Le Nouveau Front Populaire apparaît uni
Des représentants du Nouveau Front populaire, comme Marine Tondelier (Les Écologistes), Olivier Faure (Parti socialiste), Ian Brossat (Parti communiste français) et Mathilde Panot (France insoumise), sont présents. Malgré les tensions de ces dernières heures, le Nouveau Front Populaire apparaît uni. De quoi réjouir ceux qui croient en une victoire de la gauche, comme Fiona, militante à SOS Racisme depuis huit mois et étudiante en cinquième année de droit : « C’est déjà une victoire que nous ayons créé un syndicat. L’extrême droite, que ce soit à travers le Rassemblement National ou la Reconquête, se nourrit de haine. Ils sont opposés aux valeurs de la République. Il est important que tous les partis humanistes se réunissent, malgré leurs divergences. »

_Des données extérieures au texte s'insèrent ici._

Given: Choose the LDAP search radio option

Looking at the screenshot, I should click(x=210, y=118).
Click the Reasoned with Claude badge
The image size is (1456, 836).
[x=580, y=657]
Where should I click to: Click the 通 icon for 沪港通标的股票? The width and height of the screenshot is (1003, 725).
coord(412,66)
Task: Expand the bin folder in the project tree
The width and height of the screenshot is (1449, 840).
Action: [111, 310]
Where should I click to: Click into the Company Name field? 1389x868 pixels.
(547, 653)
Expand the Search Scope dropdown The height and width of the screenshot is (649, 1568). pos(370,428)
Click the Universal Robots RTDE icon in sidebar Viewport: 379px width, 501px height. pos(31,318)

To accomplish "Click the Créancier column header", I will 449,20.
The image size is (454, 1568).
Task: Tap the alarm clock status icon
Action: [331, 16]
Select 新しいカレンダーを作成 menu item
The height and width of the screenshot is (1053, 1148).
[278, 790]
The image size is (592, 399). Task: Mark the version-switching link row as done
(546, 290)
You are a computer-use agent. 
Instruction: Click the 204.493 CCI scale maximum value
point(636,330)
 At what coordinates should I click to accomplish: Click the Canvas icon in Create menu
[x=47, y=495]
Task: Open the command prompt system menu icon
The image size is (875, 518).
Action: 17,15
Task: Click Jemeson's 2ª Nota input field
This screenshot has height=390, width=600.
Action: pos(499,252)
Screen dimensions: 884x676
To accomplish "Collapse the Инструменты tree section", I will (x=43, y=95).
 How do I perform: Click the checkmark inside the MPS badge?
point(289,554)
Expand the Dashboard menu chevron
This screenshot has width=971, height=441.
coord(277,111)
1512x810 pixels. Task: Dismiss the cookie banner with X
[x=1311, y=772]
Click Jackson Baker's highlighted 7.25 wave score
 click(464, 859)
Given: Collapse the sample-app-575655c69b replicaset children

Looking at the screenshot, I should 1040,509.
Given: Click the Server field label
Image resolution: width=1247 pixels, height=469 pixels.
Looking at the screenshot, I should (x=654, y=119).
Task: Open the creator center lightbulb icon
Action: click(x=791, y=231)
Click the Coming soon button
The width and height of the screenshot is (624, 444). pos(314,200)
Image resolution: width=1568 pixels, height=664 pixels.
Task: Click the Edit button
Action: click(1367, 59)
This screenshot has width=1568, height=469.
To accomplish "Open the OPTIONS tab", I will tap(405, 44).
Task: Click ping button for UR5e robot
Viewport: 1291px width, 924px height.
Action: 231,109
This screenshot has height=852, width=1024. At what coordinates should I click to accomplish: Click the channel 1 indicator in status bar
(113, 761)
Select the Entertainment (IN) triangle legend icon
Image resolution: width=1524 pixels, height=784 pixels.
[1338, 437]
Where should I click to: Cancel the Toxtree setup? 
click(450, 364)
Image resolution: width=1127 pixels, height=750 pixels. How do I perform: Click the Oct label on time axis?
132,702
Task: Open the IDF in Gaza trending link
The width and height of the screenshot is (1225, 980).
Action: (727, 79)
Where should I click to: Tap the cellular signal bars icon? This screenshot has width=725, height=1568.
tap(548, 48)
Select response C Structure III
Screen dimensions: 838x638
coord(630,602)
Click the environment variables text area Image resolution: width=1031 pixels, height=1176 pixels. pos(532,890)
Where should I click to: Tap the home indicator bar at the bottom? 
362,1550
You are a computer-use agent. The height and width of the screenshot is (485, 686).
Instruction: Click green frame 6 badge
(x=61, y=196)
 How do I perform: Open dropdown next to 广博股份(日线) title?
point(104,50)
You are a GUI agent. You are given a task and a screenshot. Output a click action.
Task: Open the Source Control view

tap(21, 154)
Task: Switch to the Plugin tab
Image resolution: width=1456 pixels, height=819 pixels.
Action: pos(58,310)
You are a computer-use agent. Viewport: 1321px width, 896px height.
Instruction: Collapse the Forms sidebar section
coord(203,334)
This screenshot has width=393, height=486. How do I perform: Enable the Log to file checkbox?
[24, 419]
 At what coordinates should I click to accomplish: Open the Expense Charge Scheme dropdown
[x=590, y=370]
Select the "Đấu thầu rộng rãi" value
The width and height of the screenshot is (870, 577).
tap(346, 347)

Cécile Duflot, directrice générale de l’ONG Oxfam France appelle cependant les forces de gauche à rester sur leurs gardes. « Le risque est énorme et, en même temps, très simple : le Rassemblement national peut gouverner en trois semaines », elle alerte. Je pense que les acteurs de gauche sont toujours dans le déni. Cette mobilisation, source d’espoir, est nécessaire, car je souhaite que nous soyons tous conscients de ce risque. » L’ancien secrétaire national d’Europe Écologie-les Verts (EELV) le sait « qu’au final, ce qui compte c’est que les électeurs votent circonscription par circonscription ». Matteo et Marie-Ange, respectivement étudiants en sociologie et Staps, le savent très bien, car il leur est difficile de motiver leurs proches. « Le plus compliqué pour moi, c’est de mobiliser mes parents, avoue Marie-Ange. Ils ne se sentent pas concernés, même s’ils sont racisés et originaires de Côte d’Ivoire. » Issu d’une famille politisée, dont les parents étaient membres du Nouveau Parti Anticapitaliste, Matteo a poussé ses amis à s’intéresser aux élections. « C’est une nécessité », leur insiste-t-il. Raison d’espoir pour l’étudiant, « Même ceux qui n’ont pas voté aux élections européennes disent qu’il faut agir ». Comme chez de nombreux citoyens, l’étonnement fait place à l’envie d’agir.